Após revés com indicação ao STF, governo enfrenta pressão para manter veto que impede redução de penas por atos golpistas; sessão ocorre nesta manhã

O governo do presidente Luiz Inácio Lula da Silva enfrenta um novo teste de força no Legislativo nesta quinta-feira, 30 de abril. Em sessão conjunta marcada para as 10h, deputados e senadores devem votar pela derrubada do veto integral à Lei da Dosimetria.
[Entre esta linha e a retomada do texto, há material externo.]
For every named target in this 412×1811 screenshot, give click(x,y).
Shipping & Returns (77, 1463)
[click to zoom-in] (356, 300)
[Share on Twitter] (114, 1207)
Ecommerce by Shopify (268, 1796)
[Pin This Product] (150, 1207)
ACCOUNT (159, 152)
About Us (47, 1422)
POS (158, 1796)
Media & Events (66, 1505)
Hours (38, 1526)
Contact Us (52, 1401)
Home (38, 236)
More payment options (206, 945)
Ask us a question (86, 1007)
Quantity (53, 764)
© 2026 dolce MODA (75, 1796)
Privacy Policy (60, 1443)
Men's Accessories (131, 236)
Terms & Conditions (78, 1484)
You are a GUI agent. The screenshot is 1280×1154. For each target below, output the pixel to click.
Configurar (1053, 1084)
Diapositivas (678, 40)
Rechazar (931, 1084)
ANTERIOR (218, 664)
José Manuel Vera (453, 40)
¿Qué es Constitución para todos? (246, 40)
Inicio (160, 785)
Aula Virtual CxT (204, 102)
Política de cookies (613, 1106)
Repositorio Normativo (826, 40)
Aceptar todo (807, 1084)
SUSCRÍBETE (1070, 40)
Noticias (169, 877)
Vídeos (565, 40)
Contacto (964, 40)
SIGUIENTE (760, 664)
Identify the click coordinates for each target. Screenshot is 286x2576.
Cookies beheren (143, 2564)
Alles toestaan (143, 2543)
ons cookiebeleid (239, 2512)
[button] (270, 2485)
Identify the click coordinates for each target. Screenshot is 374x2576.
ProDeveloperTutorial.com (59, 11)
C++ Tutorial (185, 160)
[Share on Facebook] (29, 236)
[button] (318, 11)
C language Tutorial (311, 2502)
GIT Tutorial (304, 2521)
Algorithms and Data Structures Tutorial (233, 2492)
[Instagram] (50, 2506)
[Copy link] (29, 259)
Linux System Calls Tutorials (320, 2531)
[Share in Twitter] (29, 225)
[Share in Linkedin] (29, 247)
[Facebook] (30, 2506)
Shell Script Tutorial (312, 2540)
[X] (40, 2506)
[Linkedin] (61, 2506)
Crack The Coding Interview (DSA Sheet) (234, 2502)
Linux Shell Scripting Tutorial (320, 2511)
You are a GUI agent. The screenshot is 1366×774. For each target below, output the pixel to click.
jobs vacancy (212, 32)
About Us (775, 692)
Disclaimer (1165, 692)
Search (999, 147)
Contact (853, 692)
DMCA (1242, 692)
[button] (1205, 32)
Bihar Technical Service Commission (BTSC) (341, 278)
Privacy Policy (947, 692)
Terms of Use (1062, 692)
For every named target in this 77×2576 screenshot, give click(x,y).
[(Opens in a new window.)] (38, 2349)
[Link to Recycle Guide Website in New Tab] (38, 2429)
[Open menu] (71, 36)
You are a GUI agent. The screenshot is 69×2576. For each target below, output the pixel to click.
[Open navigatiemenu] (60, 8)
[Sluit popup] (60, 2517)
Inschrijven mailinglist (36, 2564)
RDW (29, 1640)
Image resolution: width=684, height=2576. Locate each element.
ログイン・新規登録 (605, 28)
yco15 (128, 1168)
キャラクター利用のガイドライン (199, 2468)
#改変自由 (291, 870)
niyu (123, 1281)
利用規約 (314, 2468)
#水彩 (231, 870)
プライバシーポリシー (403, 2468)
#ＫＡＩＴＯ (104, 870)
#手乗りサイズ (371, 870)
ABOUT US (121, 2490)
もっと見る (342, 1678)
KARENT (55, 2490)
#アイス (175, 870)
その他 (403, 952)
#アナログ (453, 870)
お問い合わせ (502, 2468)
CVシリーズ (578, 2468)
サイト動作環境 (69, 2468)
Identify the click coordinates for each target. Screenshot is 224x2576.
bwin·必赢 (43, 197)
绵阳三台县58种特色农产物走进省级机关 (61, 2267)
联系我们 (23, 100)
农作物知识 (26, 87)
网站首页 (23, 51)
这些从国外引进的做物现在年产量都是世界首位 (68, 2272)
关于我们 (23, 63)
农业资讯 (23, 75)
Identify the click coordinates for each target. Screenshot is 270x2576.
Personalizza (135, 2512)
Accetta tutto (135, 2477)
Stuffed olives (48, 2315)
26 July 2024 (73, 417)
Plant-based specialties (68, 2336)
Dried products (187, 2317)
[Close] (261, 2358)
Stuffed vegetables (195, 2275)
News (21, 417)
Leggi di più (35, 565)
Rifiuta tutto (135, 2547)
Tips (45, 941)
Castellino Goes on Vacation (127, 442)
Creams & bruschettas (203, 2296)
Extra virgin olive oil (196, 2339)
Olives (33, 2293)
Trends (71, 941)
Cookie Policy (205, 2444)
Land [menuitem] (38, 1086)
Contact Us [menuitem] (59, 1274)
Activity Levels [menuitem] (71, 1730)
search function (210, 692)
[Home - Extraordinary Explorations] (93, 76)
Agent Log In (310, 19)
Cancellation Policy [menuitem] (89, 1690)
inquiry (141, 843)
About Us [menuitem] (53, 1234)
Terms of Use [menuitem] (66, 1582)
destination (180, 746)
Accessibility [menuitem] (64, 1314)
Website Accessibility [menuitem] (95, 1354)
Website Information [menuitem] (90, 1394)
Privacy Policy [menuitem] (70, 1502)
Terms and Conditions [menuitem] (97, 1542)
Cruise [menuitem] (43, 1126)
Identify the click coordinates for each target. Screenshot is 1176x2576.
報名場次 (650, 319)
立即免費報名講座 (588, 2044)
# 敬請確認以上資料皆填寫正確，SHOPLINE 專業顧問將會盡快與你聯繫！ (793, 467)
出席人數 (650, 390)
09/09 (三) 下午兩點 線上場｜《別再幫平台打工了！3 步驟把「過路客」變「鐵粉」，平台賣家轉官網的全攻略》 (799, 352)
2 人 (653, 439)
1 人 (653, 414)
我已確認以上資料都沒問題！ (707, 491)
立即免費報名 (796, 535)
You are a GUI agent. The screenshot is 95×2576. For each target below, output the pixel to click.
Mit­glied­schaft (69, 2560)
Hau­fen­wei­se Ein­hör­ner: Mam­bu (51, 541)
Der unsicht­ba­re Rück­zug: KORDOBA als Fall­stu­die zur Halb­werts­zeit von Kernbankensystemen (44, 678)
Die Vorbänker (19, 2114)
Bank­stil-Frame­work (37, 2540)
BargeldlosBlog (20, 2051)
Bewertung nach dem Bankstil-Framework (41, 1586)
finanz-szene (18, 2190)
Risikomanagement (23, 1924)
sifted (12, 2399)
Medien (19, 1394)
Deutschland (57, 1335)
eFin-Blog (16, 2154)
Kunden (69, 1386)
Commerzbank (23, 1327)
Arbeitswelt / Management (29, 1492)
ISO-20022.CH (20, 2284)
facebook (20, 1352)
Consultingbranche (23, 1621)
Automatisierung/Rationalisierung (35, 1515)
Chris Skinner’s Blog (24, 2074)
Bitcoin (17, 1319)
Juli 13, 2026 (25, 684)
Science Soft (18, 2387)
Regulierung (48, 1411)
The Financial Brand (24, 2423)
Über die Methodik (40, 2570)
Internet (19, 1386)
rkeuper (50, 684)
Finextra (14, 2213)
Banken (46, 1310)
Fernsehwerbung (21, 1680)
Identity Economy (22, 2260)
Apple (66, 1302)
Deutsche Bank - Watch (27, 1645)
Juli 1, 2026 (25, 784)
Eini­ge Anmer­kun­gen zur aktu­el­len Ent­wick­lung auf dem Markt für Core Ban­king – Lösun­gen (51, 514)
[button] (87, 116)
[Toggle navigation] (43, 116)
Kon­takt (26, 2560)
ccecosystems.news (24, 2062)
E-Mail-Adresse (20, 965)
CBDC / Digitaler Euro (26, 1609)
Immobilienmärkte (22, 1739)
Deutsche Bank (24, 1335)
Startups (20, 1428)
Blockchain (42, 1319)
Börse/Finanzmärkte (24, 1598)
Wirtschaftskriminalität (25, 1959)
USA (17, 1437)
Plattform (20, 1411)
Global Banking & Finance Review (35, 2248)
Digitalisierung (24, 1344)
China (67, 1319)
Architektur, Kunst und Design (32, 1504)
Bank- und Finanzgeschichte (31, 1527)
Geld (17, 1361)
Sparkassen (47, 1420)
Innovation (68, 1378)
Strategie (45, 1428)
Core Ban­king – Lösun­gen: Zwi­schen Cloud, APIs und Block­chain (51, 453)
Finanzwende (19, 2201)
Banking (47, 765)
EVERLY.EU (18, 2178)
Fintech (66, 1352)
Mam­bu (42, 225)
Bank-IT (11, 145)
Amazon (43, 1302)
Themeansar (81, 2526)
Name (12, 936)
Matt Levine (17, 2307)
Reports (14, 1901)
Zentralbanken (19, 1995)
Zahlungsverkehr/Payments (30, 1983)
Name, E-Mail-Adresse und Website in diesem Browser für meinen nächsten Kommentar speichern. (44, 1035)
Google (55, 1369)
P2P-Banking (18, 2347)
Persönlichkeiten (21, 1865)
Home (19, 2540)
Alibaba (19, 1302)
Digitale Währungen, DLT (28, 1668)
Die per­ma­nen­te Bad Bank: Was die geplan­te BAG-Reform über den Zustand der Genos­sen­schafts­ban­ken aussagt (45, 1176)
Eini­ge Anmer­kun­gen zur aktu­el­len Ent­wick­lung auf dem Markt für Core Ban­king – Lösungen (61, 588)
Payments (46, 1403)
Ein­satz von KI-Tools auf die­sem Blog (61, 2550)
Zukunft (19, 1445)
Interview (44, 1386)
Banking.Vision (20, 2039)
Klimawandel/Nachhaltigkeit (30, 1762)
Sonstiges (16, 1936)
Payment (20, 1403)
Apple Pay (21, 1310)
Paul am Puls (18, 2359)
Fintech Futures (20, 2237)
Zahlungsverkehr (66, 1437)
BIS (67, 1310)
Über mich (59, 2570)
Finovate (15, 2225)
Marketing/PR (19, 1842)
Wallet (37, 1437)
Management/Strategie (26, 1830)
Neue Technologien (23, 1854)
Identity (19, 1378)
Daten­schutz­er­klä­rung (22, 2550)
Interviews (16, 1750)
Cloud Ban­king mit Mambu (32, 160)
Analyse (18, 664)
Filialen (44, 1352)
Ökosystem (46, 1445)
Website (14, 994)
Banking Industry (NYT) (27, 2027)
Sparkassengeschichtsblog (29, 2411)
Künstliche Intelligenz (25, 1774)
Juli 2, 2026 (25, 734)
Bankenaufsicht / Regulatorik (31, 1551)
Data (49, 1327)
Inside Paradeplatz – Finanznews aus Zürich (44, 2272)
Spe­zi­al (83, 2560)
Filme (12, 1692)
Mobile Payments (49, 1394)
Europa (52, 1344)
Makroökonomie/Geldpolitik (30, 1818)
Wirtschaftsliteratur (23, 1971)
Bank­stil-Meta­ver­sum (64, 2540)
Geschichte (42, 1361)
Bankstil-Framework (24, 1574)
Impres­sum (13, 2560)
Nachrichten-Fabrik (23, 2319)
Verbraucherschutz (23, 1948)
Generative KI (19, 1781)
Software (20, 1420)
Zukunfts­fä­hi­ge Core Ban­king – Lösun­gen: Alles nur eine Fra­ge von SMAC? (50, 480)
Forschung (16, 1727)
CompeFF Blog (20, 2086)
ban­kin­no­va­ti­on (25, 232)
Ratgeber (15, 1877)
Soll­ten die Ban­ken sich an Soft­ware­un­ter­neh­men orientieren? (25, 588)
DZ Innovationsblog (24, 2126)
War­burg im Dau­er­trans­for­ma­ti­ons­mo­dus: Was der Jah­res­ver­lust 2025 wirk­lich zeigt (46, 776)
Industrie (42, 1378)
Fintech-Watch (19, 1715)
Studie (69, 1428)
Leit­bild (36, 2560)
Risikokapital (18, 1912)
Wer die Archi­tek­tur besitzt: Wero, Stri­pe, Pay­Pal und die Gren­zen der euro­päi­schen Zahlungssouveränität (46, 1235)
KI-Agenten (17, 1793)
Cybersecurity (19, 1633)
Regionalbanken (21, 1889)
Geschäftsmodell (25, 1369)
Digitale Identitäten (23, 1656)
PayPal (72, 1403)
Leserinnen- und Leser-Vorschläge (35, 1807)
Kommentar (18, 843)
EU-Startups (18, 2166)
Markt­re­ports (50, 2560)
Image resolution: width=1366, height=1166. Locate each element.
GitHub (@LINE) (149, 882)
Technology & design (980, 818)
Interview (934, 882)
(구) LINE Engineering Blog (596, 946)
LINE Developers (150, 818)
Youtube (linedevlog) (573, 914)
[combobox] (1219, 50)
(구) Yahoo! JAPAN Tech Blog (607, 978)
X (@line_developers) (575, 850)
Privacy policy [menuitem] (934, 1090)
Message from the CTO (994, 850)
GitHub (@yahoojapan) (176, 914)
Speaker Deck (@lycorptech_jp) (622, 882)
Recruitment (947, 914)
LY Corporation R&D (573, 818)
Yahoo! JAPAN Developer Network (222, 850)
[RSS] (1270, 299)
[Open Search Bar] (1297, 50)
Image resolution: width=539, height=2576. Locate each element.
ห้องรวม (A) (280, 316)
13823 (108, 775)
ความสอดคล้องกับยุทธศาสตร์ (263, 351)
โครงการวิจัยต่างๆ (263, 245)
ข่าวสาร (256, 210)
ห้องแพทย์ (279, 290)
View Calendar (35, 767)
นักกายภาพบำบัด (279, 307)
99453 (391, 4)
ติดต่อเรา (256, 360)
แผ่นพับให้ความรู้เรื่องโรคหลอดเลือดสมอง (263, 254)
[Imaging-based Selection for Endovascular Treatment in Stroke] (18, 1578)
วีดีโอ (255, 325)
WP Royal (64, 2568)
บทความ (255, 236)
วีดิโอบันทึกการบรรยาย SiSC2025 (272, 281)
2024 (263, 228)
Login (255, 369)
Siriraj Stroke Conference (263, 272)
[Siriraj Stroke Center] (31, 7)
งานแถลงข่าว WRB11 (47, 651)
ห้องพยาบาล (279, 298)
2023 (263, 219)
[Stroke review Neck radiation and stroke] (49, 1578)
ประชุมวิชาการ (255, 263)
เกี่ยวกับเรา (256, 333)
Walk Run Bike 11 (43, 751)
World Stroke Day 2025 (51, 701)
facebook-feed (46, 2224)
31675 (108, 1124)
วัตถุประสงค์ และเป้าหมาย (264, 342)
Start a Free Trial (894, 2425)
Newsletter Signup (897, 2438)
A proposta, que altera o cálculo de penas para crimes de abolição violenta do Estado Democrático de Direito, é vista como uma alternativa à anistia total e pode beneficiar centenas de condenados pelos episódios de 8 de janeiro de 2023.
A estratégia da dosimetria vs. anistia
Diferente da anistia ampla, que prevê o perdão total dos crimes, a Lei da Dosimetria foca na individualização das penas. O ponto central do texto aprovado pelo Congresso em 2024 impede a soma das penas de “golpe de Estado” e “abolição violenta do Estado Democrático de Direito”, o que resultaria em uma redução significativa no tempo de reclusão dos sentenciados. Lula vetou o projeto em janeiro de 2025, argumentando que a medida enfraqueceria a resposta institucional aos ataques golpistas.
O impasse sobre o “fatiamento” do veto
Para garantir a vitória sem comprometer outras leis, a oposição articula com o presidente do Congresso, Davi Alcolumbre (União-AP), o fatiamento da votação. O objetivo é derrubar apenas os trechos que favorecem os condenados do 8 de janeiro, preservando o veto em pontos que poderiam abrandar a progressão de regime para o crime organizado — evitando conflitos com a recente “Lei Antifacção”. O governo resiste à manobra, alegando que um veto integral não permite segmentação na hora da votação.
Contexto de fragilidade na articulação
O clima para a votação é desfavorável ao Palácio do Planalto, que ainda processa a histórica rejeição de Jorge Messias para o STF, ocorrida na noite de quarta-feira (29). A percepção nos bastidores é de que o Congresso, impulsionado pelo Centrão e pela oposição, busca reafirmar sua independência e impor limites à agenda do Executivo. Caso o veto seja derrubado, será a segunda grande derrota governamental em um intervalo de menos de 24 horas, consolidando um cenário de crise na base aliada.